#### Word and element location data
[Start]
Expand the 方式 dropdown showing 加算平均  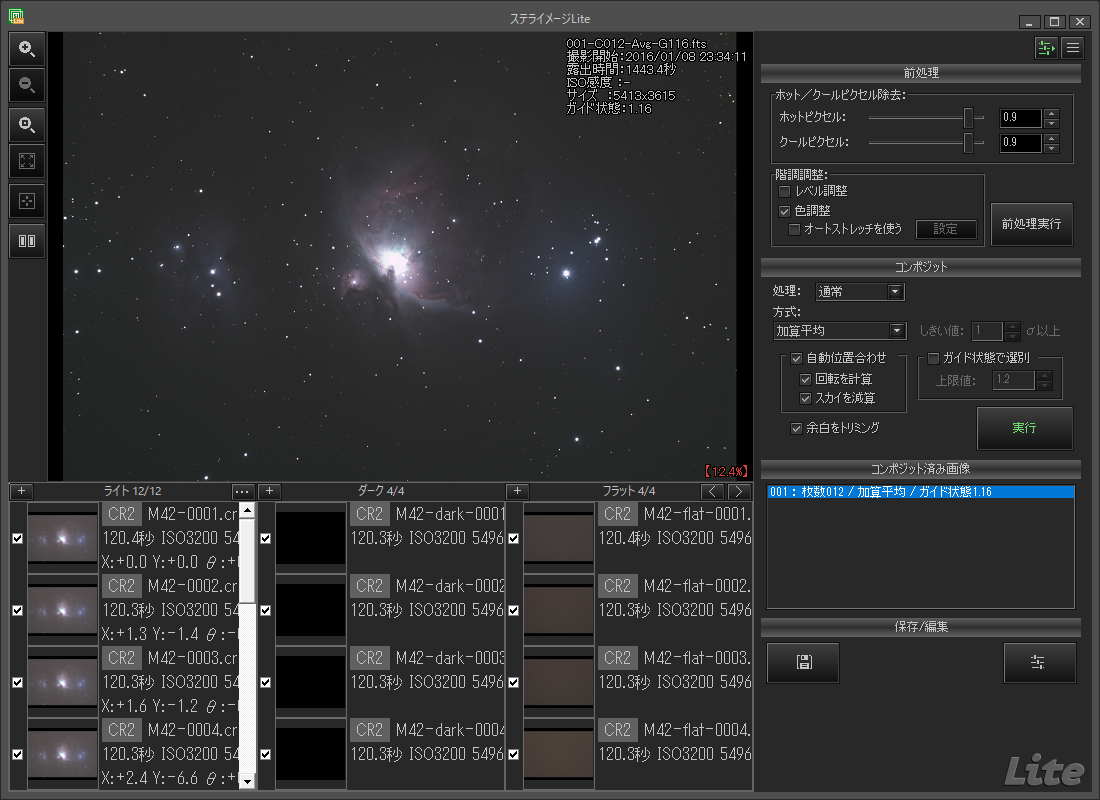click(839, 331)
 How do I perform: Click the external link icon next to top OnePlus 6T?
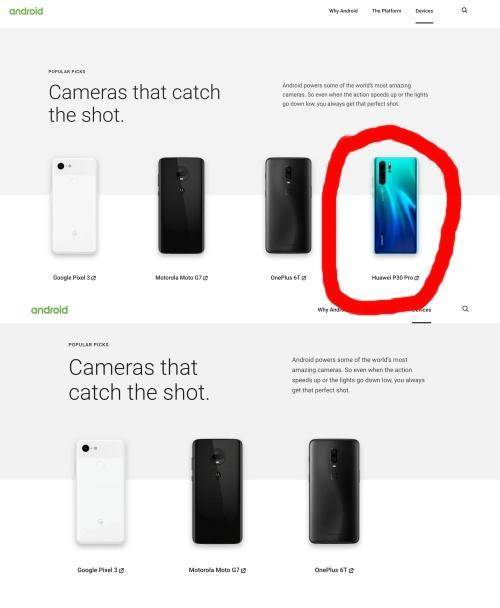(x=304, y=278)
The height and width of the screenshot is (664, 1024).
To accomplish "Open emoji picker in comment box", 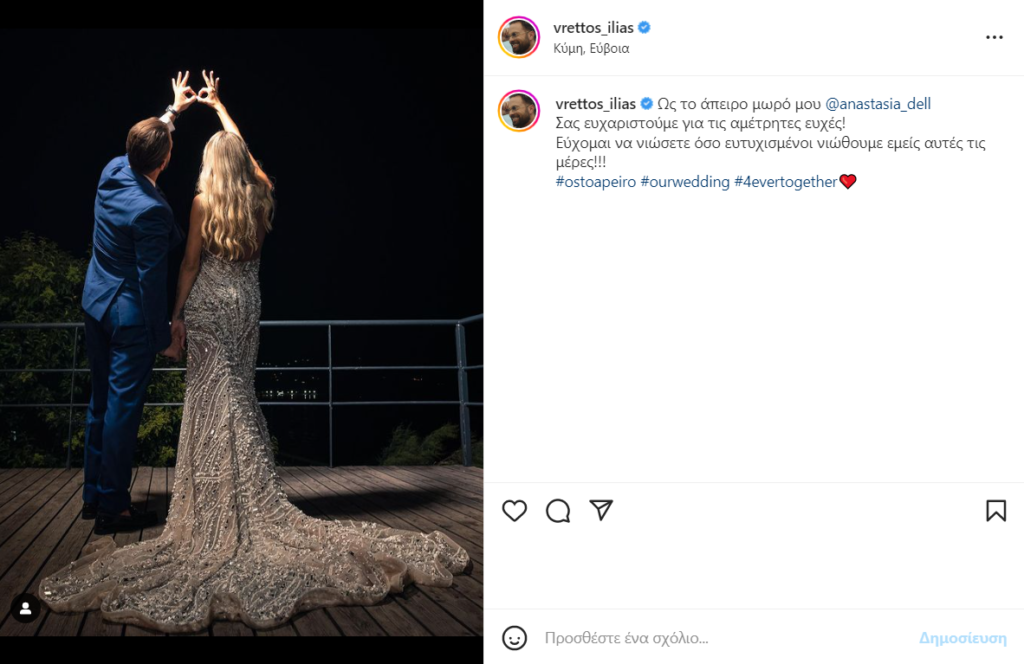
[End]
#### What you should do
Reproduce the lines from the one containing "How do I perform: Click" through the last line, requests included. Multiply every coordinate in the answers by 2.2, round the results to whole numbers with halves rounded up, and leave out the pictures.

#### Response to this task
 How do I perform: Click the external link icon next to top OnePlus 6T?
(x=669, y=612)
The height and width of the screenshot is (664, 1024).
To accomplish "Open emoji picker in comment box", 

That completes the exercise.